To do: Print the entries from the start through the line that contains "Action: point(580,29)", both included, copying each line as it stands.

__________________________________________________

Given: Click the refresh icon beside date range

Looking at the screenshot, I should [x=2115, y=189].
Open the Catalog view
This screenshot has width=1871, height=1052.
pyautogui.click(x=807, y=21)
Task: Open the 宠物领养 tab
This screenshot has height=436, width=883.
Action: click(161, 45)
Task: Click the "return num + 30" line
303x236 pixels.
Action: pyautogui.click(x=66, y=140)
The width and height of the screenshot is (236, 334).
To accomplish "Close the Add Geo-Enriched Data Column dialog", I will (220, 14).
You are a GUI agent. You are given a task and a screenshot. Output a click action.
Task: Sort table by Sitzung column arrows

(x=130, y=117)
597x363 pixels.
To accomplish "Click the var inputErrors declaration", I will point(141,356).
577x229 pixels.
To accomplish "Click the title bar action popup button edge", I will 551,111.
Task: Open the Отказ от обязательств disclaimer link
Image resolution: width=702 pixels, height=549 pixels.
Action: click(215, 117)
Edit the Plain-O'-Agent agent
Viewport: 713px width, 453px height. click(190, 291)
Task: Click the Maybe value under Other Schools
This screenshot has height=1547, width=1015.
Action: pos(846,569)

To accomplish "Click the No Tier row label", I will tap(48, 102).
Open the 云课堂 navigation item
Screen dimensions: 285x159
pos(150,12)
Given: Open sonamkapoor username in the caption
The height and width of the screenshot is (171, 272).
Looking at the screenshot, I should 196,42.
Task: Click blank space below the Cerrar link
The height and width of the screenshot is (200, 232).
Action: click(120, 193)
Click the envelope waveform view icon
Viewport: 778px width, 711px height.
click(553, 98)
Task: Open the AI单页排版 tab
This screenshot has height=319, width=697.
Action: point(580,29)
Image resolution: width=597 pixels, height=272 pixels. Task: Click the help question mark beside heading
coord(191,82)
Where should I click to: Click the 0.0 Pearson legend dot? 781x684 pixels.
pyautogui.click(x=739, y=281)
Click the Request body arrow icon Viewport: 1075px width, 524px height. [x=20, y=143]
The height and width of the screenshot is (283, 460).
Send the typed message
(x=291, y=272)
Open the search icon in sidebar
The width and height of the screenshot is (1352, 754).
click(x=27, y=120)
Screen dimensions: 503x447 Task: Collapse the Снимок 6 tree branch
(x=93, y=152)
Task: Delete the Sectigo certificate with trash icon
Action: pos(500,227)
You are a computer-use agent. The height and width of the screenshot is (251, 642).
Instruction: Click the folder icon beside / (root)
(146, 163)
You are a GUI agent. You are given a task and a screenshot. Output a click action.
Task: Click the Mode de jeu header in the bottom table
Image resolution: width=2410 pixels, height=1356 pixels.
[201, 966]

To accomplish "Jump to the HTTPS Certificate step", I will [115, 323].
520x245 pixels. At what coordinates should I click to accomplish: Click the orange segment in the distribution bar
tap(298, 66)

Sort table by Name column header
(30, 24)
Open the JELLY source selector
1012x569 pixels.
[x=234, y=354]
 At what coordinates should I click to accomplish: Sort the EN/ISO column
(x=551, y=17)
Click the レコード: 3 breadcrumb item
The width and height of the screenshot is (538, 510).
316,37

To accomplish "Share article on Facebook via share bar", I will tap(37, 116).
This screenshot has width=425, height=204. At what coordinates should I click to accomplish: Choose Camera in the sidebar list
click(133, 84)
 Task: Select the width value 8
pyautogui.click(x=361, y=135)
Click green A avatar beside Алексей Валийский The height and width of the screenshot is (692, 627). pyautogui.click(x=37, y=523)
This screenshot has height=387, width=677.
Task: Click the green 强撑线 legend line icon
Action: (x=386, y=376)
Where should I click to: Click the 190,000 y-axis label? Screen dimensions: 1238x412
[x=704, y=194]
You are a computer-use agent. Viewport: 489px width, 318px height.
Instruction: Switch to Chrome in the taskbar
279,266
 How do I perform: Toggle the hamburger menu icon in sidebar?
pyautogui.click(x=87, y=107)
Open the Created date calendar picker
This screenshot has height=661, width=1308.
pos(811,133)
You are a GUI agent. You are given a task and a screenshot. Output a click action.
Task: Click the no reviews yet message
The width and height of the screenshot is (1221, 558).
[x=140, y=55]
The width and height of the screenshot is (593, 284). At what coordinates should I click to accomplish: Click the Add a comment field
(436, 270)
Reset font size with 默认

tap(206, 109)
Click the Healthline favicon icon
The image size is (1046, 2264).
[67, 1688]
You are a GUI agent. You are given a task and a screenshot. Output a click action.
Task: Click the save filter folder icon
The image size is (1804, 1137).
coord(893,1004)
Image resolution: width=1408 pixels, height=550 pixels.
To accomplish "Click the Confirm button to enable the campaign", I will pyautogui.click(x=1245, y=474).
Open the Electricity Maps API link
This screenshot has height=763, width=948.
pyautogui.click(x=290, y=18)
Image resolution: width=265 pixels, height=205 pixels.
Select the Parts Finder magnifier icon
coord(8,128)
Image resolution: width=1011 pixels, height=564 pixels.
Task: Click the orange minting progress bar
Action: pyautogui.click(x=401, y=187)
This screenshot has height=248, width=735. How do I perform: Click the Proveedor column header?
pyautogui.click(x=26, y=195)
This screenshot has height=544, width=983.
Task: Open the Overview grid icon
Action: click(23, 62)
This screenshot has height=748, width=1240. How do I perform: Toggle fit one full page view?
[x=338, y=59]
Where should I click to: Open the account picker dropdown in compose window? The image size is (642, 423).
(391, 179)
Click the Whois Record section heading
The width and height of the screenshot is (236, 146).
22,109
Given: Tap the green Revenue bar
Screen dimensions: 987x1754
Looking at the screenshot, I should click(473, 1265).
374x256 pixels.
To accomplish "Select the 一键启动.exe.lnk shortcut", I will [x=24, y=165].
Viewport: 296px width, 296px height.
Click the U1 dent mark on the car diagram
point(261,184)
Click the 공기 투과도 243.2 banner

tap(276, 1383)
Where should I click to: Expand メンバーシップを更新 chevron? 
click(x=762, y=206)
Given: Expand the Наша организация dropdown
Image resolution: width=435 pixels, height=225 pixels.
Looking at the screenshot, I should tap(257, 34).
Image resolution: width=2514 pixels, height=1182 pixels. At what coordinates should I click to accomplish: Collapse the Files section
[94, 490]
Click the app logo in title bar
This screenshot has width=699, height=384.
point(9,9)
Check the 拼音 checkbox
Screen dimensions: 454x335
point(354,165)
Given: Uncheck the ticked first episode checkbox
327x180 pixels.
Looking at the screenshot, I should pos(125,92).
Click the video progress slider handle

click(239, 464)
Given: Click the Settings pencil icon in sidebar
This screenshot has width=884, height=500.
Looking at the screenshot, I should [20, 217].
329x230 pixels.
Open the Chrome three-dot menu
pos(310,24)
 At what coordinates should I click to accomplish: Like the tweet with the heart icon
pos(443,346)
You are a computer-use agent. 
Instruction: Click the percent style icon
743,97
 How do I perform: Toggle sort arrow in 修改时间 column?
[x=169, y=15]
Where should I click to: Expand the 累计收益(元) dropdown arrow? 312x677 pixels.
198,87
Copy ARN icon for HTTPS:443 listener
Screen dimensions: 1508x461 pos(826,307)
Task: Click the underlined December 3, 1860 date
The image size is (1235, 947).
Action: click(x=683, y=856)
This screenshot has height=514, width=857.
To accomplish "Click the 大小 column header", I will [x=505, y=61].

__________________________________________________

The output:
Given: Click the refresh icon beside date range

Looking at the screenshot, I should [x=2115, y=189].
Open the Catalog view
This screenshot has width=1871, height=1052.
pyautogui.click(x=807, y=21)
Task: Open the 宠物领养 tab
This screenshot has height=436, width=883.
Action: click(161, 45)
Task: Click the "return num + 30" line
303x236 pixels.
Action: pyautogui.click(x=66, y=140)
The width and height of the screenshot is (236, 334).
To accomplish "Close the Add Geo-Enriched Data Column dialog", I will (220, 14).
You are a GUI agent. You are given a task and a screenshot. Output a click action.
Task: Sort table by Sitzung column arrows

(x=130, y=117)
597x363 pixels.
To accomplish "Click the var inputErrors declaration", I will point(141,356).
577x229 pixels.
To accomplish "Click the title bar action popup button edge", I will 551,111.
Task: Open the Отказ от обязательств disclaimer link
Image resolution: width=702 pixels, height=549 pixels.
Action: click(215, 117)
Edit the Plain-O'-Agent agent
Viewport: 713px width, 453px height. click(190, 291)
Task: Click the Maybe value under Other Schools
This screenshot has height=1547, width=1015.
Action: pos(846,569)

To accomplish "Click the No Tier row label", I will tap(48, 102).
Open the 云课堂 navigation item
Screen dimensions: 285x159
pos(150,12)
Given: Open sonamkapoor username in the caption
The height and width of the screenshot is (171, 272).
Looking at the screenshot, I should 196,42.
Task: Click blank space below the Cerrar link
The height and width of the screenshot is (200, 232).
Action: click(120, 193)
Click the envelope waveform view icon
Viewport: 778px width, 711px height.
click(553, 98)
Task: Open the AI单页排版 tab
This screenshot has height=319, width=697.
Action: point(580,29)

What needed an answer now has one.